Neverthless; “A more troubling trend in recent years has been the increase in overseas capital inflows into these cities.
“Property approvals for overseas home buyers jumped sharply in recent years. Regulating these flows can prove problematic, forcing policymakers to choose between housing affordability and the principles of capital and trade openness.”
Some respite could come in the form of a slight slowdown in the pace of foreign purchases, he added.
Mr Govinda’s analysis also highlighted the similar situations in New Zealand, Korea and Hong Kong.
“Household indebtedness is far more than just an Australian or New Zealand problem, with rapid debt accumulation across a number of other major economies in the region.”
While households have exhibited a relatively high tolerance to elevated housing debt thus far, Mr Govinda warned that in the instance of a rate rise, this tolerance would diminish.

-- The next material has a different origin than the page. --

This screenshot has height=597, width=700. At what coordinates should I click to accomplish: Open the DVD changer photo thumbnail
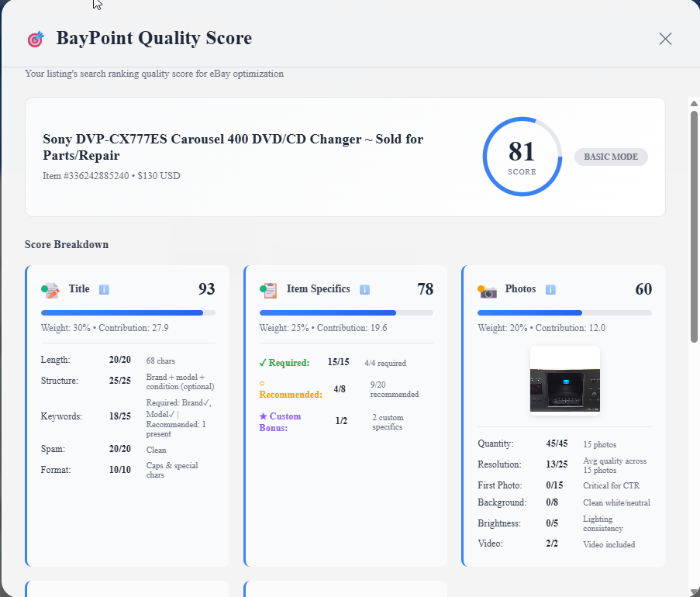click(x=564, y=380)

“In a world where central banks are seeking to normalise monetary policy, the sensitivity of households to either an interest rate rise or negative income is likely to be high.”
Not everyone agrees
According to the managing director of China research company, Cross Border Management, there’s no evidence that the “nefarious actions” of Chinese buyers are pushing up property prices.
CT Johnson said: “The idea of malevolent effects from Chinese investment has gained a significant following in relation to the property market, where it’s become commonplace to attribute the rapid growth in Australian housing prices to the insatiable appetite of Chinese buyers.”

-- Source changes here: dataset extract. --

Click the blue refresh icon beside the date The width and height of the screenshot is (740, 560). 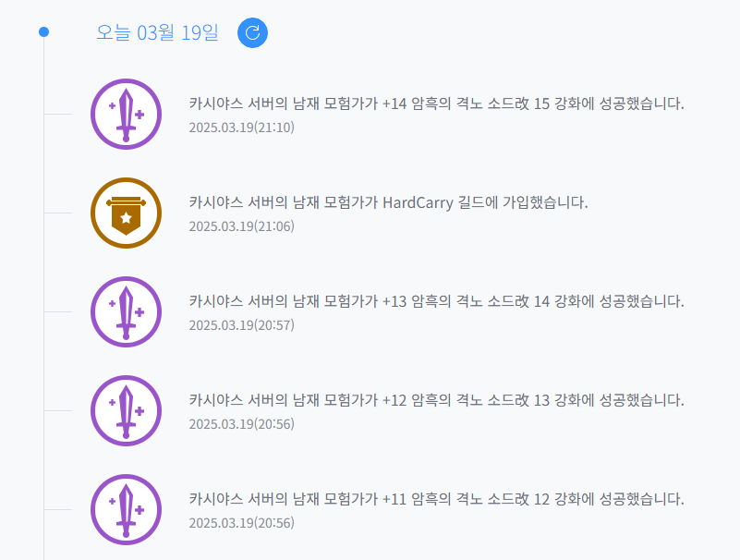252,32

However, he argued that the notion that Chinese investor interest is the driving force behind surging prices is “conspicuously short on supporting evidence”.
Speaking to Nest Egg, Mr Johnson said: “Chinese buyers are a distraction from the actual problem of housing affordability, which is being driven by low interest rates and high population growth.
“Because of their money and race, the Chinese are conspicuous, which makes it tempting to blame them for housing price increases. But that’s just not true.”
Housing is becoming “progressively less affordable for everyday Aussies”, Mr Johnson said, and this “staggering” increase is a reality that all Australians face and particularly those with smaller incomes.
However, according to Mr Johnson, this problem is tied to the “conventional” factors of low interest rates, a growing population, limited supply and a lack of available land.